EXPLORE THE MATERIAL —
(A) Answer these questions from the sweetpotato text, one per line:
(i) What plant family does sweetpotato belong to?
(ii) What is the highest altitude at which sweetpotato can grow?
(iii) What substances in purple-fleshed sweetpotato are nutritionists in the USA studying?
(B) Translate this sentence from the sweetpotato text into Spanish: "Sweetpotato is also a valuable source of vitamins B, C, and E, and it contains moderate levels of iron and zinc."
(C) Repeat the part of the sweetpotato text starting with "Nutritionists in the" and going on through "in purple-fleshed sweetpotato.".

TEXT SECTION —
"""
Sweetpotato Facts and Figures

Sweetpotato (Ipomoea batatas) belongs to the morning-glory family. In spite of its name, it is not related to the potato. Unlike the potato – which is a tuber, or thickened stem – the sweetpotato is a storage root. Despite a physical similarity, yams are not related either.

Worldwide, sweetpotato is the sixth most important food crop after rice, wheat, potatoes, maize and cassava. But in developing countries, it is the fifth most important food crop. More than 105 million metric tons are produced globally each year; 95% of which are grown in developing countries.

Sweetpotato can grow at altitudes ranging from sea level to 2,500 meters. It requires fewer inputs and less labor than other crops such as maize, and tolerates marginal growing conditions (e.g., dry spells, poor soil).

Sweetpotato comes in varieties with skin and flesh color that range from white to yellow, orange, and deep purple. Orange-fleshed sweetpotato is an important source of beta-carotene, the precursor to Vitamin A. Just 125g of fresh sweetpotato roots from most orange-fleshed varieties contain enough beta-carotene to provide the daily pro-vitamin A needs of a preschooler.

Sweetpotato is also a valuable source of vitamins B, C, and E, and it contains moderate levels of iron and zinc.

Nutritionists in the USA are exploring the potential cancer preventing properties of the anthocyanins, which are present in purple-fleshed sweetpotato.
"""
EXERCISE DATA —
"""
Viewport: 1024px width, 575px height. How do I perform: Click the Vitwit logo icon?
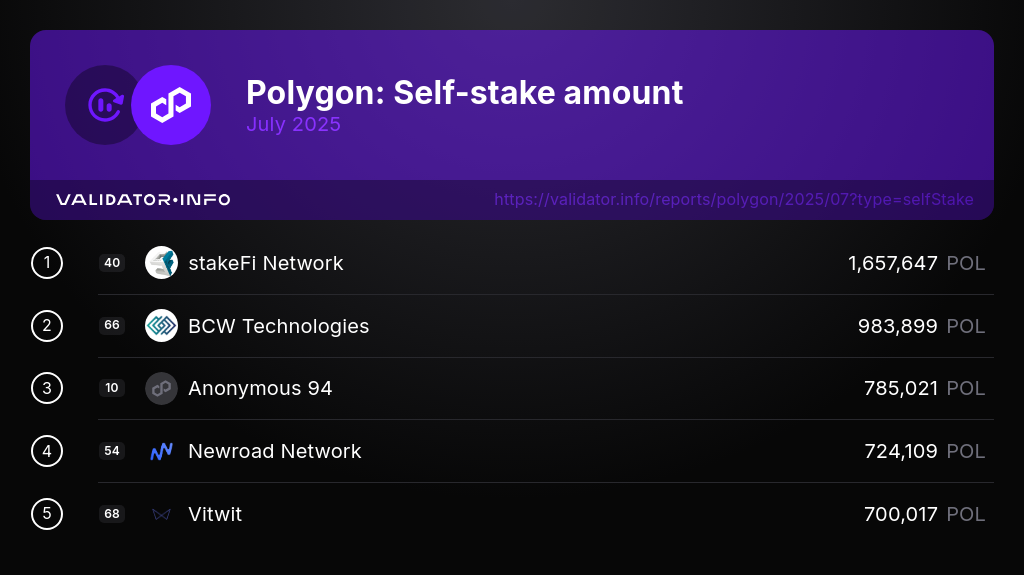coord(161,514)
"""
EXPECTED RESPONSES —
(A)
(i) The morning-glory family
(ii) 2,500 meters
(iii) Anthocyanins

(B) La batata también es una valiosa fuente de vitaminas B, C y E, y contiene niveles moderados de hierro y zinc.

(C)
Nutritionists in the USA are exploring the potential cancer preventing properties of the anthocyanins, which are present in purple-fleshed sweetpotato.